SACRAMENTO–California State Assemblywoman Lorena Gonzalez Fletcher (D-San Diego) Wednesday won bipartisan approval of her legislation requiring that ridesharing aps that take credit card payments also offer the ability to add a tip to the charge. Assembly Bill 1099 was approved by the Assembly on a vote of 41-22.
“Many people don’t carry cash anymore, so when Uber decides that it won’t allow its customers to tip with their card, they’re taking money away from their drivers. If a customer can pay with a credit card, they should be able to tip with a credit card,” Assemblywoman Gonzalez Fletcher said.
There are as many as two million workers in the gig economy, where transactions are almost exclusively made with credit or debit cards. According to the Pew Research Center, 56 percent of gig economy workers say the income they get from their gig work is an “essential or important” part of their finances. Uber, one of the most well-known and widespread companies in the ride sharing industry, does not allow customers to leave a tip via credit card. This effectively bans tipping, as it is increasingly common that customers do not carry cash and all fares are required to be paid for by credit or debit card.

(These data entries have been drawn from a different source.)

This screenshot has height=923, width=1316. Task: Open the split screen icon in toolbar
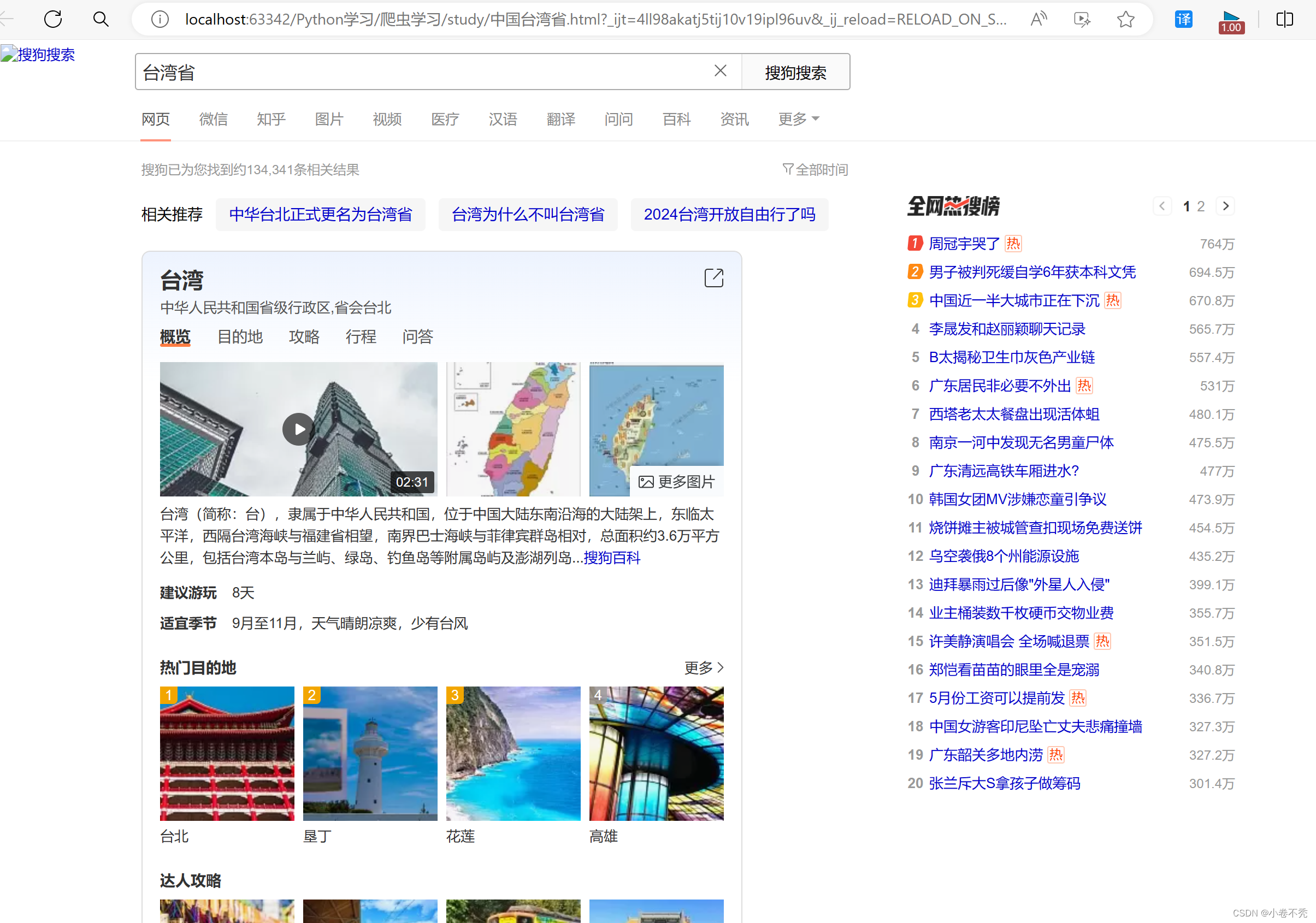coord(1284,20)
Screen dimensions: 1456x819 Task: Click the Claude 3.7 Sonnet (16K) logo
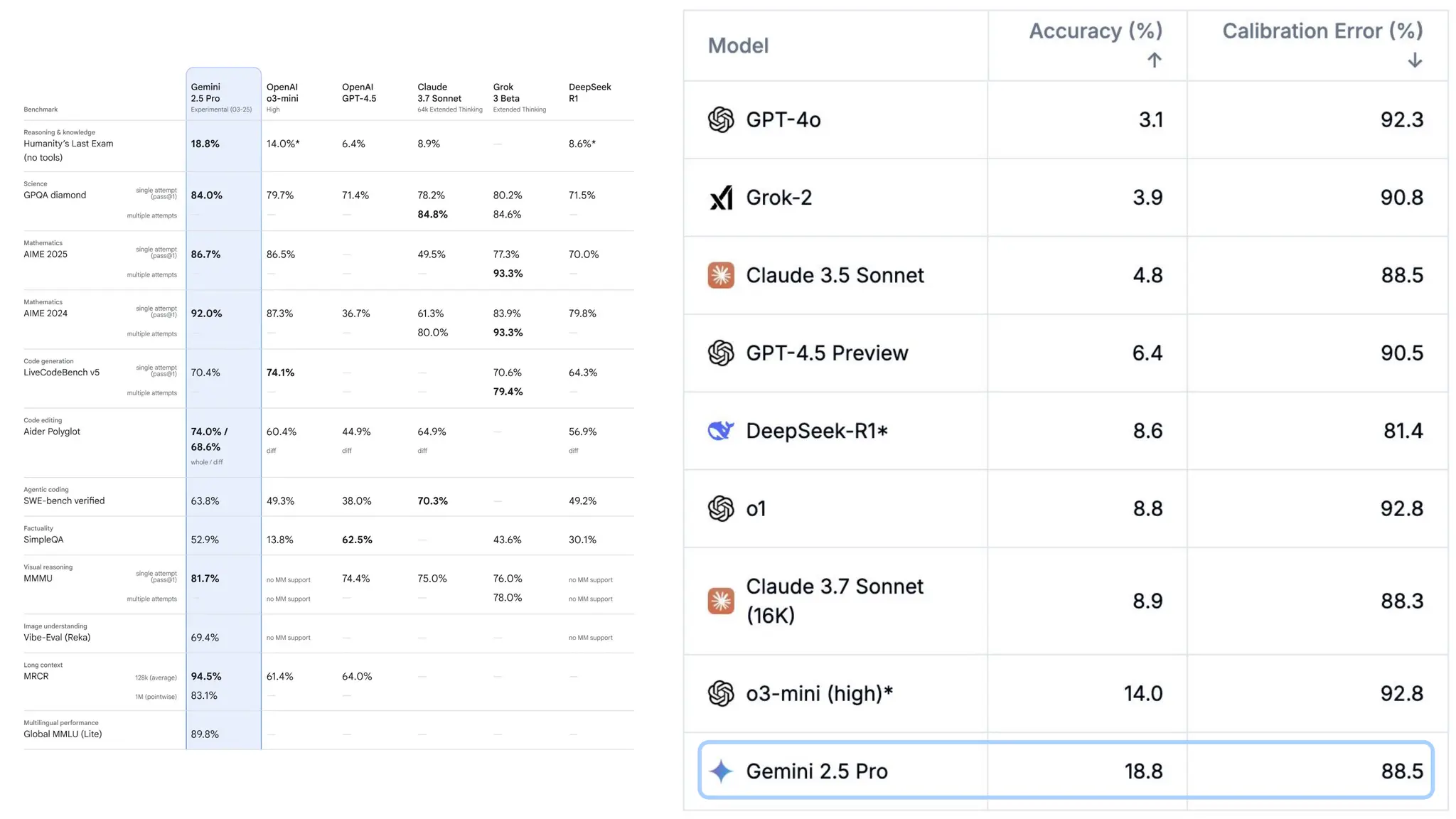[720, 601]
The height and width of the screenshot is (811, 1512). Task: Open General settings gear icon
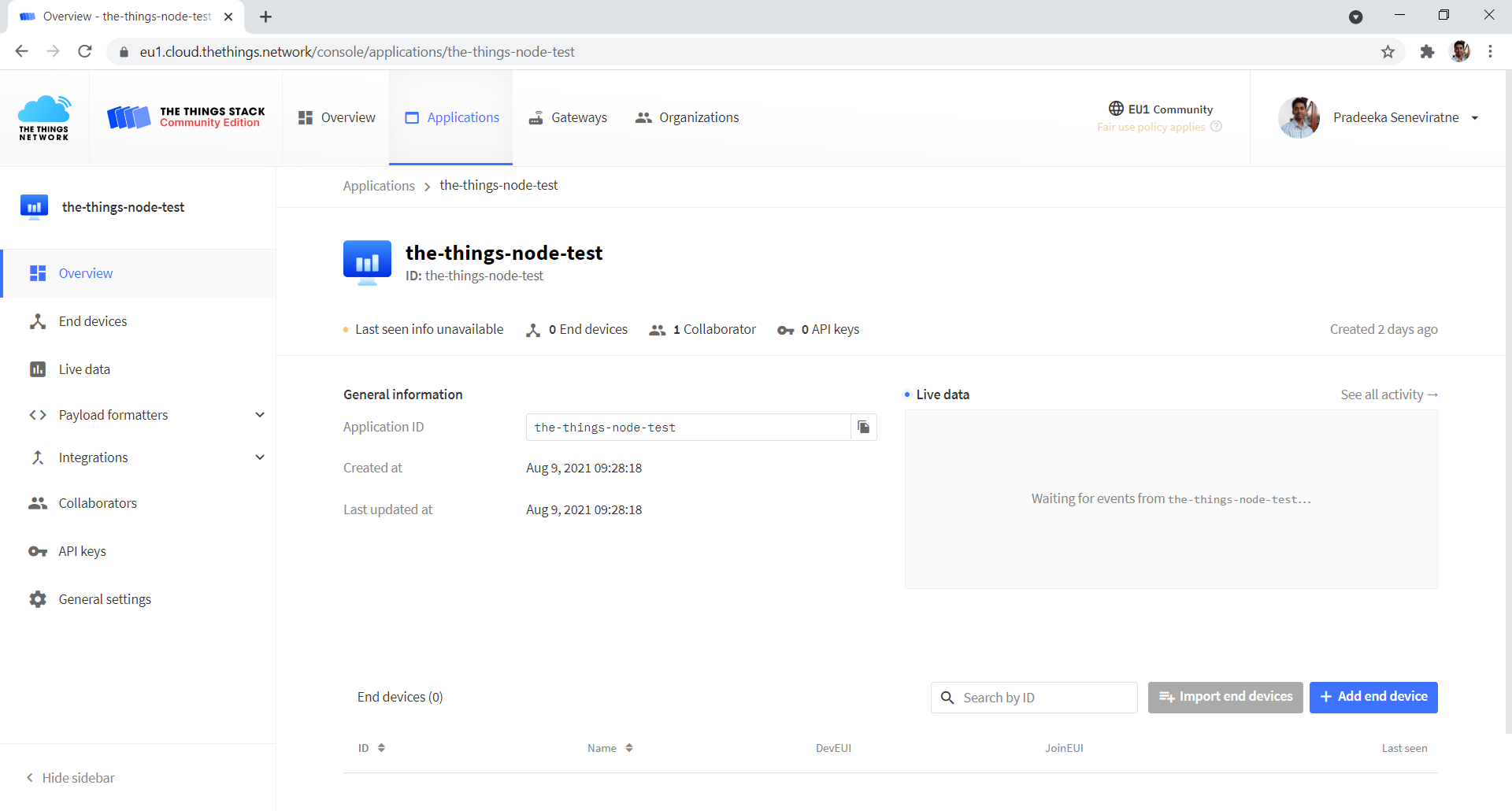(37, 598)
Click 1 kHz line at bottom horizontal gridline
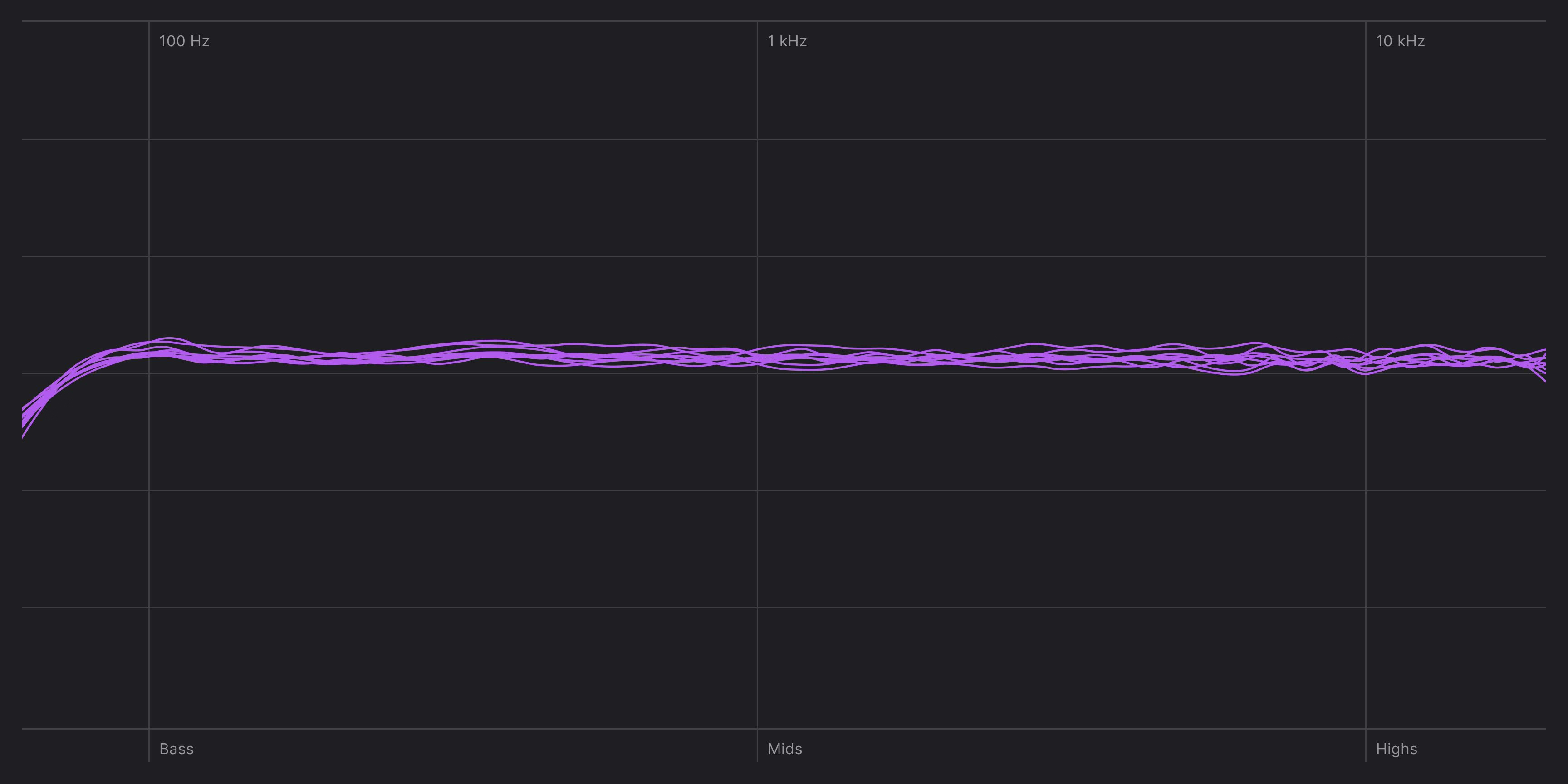 click(x=757, y=729)
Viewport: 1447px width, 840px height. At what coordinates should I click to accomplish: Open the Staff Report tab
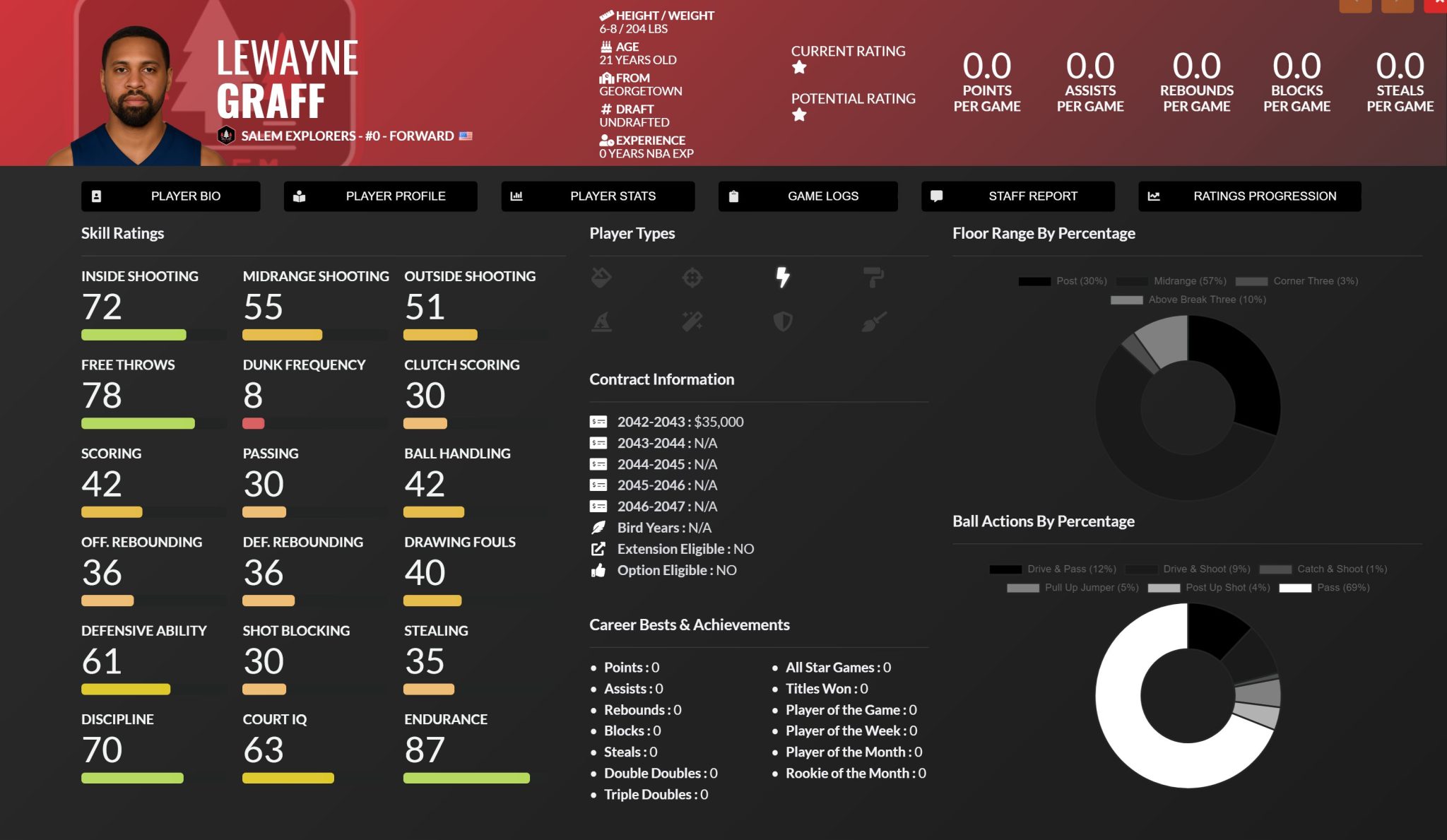click(1017, 196)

A recent survey revealed that 42 percent of adults do not carry cash. That trend is even more pronounced among young people, with a majority of 18- and 19 year-old respondents stating they do not feel comfortable carrying cash. An estimated 42,000 people work as rideshare drivers in the San Francisco Bay Area alone. AB 1099 will help these workers by ensuring their customers have the option to provide a tip.